─── Pagina

08 marzo 2014

Rinascimento addio? Idea di dignità

È incontestabile la portata della svolta che rivoluzionò la letteratura, le arti, la religione e il sapere scientifico
di Giuseppe Galasso
Le Goff sbaglia

Quella primavera svegliò il mondo rivendicando la dignità dell’uomo

«Tagliare la storia a fette». Lo si dice per indicare la «storia a cassettini»: in uno la politica, in un altro l’economia, e così via; oppure per fare fronte alle implicazioni dello specialismo, che parcellizza scienza e tecnica; oppure per le varie epoche e tempi in cui si suole ripartire la fitta trama della storia. Su quest’ultima questione, in particolare, la discussione non è nuova. Divampò nella storiografia europea già tra Ottocento e Novecento. Da un lato c’era chi definiva un arbitrio le scansioni cronologiche, che, introducendovi fratture o «svolte» che la vita e la storia non conoscono, ne rompono l’ininterrotta corrente. Dall’altro lato c’era chi opponeva a ciò la realtà obbligante dei vari momenti della storia, per cui fare storia è, anzitutto, periodizzare.
Al taglio della storia in fette cronologiche si è applicato Jacques Le Goff con tutta la sua notoria, amplissima dottrina. Se ne occupa, in particolare, riguardo a Medioevo e Rinascimento. Lo fa, è ovvio, con tutta la sua esperienza di studioso, si può dire, di ogni piega e risvolto, innanzitutto, di Medioevo e dintorni; e lo fa anche come studioso che al tempo nella storia ha dedicato pagine fondamentali come quelle sul «tempo della Chiesa» e sul «tempo dei mercanti».

──────

== Esercizio 1 ==
Secondo l'articolo su Medioevo e Rinascimento, perché alcuni definivano un arbitrio le scansioni cronologiche della storia?
== Esercizio 2 ==
Elenca tutti gli ambiti che, secondo l'articolo su Medioevo e Rinascimento, furono rivoluzionati dalla svolta del Rinascimento.
== Esercizio 3 ==
Scrivi il seguito dell'articolo su Medioevo e Rinascimento, riprendendo subito dopo l'ultima frase riportata.

─── Righe estratte

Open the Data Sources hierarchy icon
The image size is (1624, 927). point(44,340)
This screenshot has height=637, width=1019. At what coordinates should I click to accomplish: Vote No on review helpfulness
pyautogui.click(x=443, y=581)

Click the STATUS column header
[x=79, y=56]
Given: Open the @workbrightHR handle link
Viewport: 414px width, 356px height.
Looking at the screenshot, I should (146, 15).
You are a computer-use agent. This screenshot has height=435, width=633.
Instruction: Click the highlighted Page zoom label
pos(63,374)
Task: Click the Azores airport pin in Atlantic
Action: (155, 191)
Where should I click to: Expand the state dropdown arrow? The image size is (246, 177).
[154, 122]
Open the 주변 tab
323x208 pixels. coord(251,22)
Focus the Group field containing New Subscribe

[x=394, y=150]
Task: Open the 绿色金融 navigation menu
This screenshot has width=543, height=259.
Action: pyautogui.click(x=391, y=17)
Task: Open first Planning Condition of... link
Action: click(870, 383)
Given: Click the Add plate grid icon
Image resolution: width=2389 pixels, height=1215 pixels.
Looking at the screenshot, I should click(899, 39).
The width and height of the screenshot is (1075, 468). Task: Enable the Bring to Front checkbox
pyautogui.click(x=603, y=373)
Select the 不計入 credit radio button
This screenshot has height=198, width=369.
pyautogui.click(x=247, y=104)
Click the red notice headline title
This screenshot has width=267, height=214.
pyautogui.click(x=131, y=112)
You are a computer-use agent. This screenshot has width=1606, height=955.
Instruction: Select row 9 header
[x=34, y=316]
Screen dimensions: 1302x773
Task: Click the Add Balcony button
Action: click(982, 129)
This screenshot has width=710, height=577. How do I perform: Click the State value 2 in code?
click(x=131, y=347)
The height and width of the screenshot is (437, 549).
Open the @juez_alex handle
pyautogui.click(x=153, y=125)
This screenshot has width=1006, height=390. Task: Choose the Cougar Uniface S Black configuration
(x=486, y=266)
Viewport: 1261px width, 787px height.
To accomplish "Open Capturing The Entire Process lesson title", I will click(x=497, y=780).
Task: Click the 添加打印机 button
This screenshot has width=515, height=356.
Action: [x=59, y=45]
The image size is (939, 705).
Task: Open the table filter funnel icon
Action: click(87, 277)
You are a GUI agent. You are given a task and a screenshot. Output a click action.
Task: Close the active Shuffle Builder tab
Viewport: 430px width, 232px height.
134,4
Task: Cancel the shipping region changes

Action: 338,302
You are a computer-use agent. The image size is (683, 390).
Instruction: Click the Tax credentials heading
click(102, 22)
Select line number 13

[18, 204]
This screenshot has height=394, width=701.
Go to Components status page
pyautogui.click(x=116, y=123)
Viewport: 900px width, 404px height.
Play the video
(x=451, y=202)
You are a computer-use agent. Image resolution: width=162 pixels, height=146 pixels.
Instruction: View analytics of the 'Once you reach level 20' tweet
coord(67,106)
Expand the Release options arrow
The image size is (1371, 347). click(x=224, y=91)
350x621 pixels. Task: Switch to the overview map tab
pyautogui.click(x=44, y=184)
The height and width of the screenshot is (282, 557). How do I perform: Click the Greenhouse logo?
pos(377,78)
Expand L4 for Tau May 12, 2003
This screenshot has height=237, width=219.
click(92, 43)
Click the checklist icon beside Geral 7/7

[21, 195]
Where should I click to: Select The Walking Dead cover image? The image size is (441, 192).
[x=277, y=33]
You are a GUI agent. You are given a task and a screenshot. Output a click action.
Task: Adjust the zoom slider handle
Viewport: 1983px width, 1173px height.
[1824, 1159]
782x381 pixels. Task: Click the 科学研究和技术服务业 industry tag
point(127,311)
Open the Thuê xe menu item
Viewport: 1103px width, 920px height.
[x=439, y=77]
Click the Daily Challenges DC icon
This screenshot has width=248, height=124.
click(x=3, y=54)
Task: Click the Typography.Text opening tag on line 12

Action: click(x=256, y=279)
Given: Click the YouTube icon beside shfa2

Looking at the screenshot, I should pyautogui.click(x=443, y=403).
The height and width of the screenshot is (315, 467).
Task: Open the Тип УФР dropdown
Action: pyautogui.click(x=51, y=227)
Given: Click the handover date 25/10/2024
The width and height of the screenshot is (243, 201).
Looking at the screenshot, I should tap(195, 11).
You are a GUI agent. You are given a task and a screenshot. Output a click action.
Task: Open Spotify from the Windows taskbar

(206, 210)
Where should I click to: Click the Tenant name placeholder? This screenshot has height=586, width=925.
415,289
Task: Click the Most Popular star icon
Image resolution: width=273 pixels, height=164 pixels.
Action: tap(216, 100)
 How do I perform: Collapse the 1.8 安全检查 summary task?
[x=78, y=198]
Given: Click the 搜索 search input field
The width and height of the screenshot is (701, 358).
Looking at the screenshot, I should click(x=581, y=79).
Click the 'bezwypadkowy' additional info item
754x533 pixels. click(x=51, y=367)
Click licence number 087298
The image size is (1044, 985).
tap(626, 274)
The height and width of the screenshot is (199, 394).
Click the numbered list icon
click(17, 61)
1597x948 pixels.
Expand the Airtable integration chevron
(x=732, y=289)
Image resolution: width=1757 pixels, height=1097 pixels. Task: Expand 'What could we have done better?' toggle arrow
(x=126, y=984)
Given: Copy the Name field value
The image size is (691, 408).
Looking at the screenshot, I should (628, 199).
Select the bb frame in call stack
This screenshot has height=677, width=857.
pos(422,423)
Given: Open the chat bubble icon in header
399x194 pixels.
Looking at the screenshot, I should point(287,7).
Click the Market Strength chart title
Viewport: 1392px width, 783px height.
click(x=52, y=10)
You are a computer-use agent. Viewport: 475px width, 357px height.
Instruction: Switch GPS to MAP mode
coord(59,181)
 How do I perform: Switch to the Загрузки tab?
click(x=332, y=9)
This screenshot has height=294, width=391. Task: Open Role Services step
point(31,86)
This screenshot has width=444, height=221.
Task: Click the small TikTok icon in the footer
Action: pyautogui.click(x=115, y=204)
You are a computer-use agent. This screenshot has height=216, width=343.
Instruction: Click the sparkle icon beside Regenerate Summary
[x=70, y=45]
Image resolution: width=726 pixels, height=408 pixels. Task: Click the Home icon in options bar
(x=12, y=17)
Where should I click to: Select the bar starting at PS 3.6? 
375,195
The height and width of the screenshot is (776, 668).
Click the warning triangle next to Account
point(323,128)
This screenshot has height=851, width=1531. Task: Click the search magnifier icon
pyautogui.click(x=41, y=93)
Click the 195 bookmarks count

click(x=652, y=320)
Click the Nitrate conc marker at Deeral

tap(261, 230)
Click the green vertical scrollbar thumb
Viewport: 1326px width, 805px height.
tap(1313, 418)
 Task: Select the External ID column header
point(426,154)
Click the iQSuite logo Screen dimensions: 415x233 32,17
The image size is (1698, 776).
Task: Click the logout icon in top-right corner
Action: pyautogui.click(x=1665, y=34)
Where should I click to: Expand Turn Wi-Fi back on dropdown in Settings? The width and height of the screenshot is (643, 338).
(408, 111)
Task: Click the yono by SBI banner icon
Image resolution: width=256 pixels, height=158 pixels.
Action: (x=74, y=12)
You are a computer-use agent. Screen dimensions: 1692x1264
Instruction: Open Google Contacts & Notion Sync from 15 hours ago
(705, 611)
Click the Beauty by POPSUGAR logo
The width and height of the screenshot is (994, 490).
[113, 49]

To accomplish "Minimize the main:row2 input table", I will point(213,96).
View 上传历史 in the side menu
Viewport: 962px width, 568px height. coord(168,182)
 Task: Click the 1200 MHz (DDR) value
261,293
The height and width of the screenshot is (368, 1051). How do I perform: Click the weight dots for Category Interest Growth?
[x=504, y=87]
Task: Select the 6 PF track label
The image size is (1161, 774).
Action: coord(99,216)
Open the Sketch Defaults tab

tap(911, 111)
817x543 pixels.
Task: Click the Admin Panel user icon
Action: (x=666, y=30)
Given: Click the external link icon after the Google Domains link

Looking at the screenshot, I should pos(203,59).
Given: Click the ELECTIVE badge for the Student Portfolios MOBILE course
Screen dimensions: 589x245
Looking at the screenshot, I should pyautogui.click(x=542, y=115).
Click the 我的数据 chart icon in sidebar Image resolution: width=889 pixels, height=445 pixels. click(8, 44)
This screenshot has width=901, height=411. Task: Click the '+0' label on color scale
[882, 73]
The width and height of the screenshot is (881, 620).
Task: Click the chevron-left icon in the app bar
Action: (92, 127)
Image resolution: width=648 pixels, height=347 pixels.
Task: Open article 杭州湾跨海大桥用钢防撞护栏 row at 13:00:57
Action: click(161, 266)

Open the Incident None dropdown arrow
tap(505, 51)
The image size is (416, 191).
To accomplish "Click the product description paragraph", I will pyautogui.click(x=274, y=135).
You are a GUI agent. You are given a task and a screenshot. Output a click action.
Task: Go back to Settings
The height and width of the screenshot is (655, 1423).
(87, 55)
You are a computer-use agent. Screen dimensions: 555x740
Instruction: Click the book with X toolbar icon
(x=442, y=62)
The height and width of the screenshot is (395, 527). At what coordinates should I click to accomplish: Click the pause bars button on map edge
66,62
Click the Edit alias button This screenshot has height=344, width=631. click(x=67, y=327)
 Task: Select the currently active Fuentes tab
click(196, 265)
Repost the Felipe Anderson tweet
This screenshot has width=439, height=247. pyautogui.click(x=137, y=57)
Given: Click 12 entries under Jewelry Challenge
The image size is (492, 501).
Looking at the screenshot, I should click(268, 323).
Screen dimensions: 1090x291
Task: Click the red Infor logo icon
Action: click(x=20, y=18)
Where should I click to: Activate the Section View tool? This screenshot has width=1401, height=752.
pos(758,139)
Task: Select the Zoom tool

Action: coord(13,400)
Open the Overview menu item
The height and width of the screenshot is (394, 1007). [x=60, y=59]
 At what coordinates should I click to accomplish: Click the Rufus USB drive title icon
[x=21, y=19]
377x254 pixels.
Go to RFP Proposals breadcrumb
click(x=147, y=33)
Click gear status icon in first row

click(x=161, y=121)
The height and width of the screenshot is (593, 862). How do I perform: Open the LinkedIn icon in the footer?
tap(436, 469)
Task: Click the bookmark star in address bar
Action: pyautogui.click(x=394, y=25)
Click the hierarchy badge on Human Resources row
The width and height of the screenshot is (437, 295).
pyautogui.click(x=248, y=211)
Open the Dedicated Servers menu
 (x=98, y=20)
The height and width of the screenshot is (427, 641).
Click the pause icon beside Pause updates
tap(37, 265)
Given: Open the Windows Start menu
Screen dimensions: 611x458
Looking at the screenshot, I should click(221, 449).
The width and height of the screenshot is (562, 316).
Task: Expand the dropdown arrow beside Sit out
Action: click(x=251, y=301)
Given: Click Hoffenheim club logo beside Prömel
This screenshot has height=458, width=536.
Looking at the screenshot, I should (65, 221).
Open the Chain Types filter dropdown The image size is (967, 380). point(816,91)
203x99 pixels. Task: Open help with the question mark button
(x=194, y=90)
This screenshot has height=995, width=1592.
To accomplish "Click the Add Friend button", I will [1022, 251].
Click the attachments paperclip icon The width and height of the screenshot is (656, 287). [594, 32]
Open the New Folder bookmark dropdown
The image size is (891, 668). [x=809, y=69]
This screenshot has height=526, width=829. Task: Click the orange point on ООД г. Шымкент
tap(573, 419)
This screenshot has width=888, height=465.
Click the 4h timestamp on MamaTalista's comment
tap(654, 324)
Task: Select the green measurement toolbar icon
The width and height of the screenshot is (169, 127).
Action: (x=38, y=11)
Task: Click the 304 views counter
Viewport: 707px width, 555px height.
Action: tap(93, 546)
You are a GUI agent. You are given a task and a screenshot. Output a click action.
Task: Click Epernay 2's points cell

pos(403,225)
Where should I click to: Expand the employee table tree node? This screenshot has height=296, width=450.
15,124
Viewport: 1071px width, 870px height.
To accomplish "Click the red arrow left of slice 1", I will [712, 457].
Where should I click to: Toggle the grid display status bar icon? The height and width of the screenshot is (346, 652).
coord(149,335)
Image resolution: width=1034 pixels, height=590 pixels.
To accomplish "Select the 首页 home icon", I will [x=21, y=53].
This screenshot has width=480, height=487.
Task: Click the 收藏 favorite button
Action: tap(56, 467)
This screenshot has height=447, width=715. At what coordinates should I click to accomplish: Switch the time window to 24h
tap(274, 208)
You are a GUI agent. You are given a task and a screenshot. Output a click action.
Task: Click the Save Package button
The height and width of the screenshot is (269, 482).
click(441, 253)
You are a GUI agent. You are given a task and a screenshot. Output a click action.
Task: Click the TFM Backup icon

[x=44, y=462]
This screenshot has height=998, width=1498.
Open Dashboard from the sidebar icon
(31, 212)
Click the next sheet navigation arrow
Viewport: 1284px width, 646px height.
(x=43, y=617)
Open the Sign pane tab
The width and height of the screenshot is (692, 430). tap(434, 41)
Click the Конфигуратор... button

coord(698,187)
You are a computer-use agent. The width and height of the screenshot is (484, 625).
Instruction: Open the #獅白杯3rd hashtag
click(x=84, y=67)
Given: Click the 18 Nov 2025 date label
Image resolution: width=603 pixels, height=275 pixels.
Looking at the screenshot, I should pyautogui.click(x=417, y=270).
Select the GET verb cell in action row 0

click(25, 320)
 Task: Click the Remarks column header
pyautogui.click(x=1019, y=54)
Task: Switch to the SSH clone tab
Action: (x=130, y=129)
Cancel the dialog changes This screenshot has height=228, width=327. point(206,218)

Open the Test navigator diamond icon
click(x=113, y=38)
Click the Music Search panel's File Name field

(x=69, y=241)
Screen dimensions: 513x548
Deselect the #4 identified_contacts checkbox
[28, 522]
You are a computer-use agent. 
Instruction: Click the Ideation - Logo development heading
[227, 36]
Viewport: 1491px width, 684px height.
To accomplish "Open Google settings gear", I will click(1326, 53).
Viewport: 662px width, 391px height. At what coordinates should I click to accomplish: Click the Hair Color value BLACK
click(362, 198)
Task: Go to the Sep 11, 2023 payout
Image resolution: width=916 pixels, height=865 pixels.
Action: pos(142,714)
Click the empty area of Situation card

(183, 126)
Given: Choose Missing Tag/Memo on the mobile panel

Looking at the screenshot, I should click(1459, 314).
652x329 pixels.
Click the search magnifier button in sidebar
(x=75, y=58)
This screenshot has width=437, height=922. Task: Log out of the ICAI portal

──────

== Risultato 1 ==
Le consideravano un arbitrio perché introducono nella storia fratture o «svolte» che la vita e la storia non conoscono. In questo modo ne rompono l'ininterrotta corrente.

== Risultato 2 ==
- la letteratura
- le arti
- la religione
- il sapere scientifico

== Risultato 3 ==
Nel nuovo libro il suo obiettivo è, in effetti, il Rinascimento: periodizzazione inutile e infondata, a suo avviso, in un corso storico ininterrotto dalla fine dell’età antica fino al secolo XVIII, che forma un lunghissimo Medioevo. Fino all’ultimo quest’epoca conserva i suoi caratteri di fondo e cioè, anzitutto, la visione cristiana della vita. Ad essa appartengono anche Cristoforo Colombo e Shakespeare: il primo cercava qualcosa in nome della sua fede cristiana, il secondo riflette e drammatizza il mondo tipicamente medievale di nobili, borghesi, ebrei, in cui viveva. Il cosiddetto Rinascimento non fa che prolungare il Medioevo, così come la Riforma protestante. Ciò sarebbe vero anche sul terreno della storia dell’arte, ossia nel dominio in cui meno ci si aspetterebbe una tale affermazione. Nella musica solo con Mozart si avrà il passaggio dall’artista artigiano all’artista indipendente, che è il segno della modernità. E così via, tra le luci suggestive di una sempre fervida immaginazione storica.
Quanto a rimanerne persuasi, è un’altra cosa. Un lunghissimo Medioevo (di 1500, non di 1000 anni) è stato teorizzato anche da altri e da tempo. Il Rinascimento, poi, è già in disgrazia, essendo caduto nel tritatutto di un revisionismo pregiudiziale e integrale, come tante altre nozioni (Medioevo compreso) della storiografia europea.
Ad esempio, che senso ha continuare a chiamare Medioevo quei presunti 1500 anni? Età di mezzo tra antichità e modernità? Ma tutte le epoche storiche sono età di mezzo tra un passato e un futuro (quando c’è). Nella storiografia europea quel nome aveva un senso. Indicava un periodo oscuro, buio, di povertà artistica e culturale, cui aveva posto fine la grande primavera umanistica del Rinascimento, di cui l’Umanesimo era il contrassegno-principe.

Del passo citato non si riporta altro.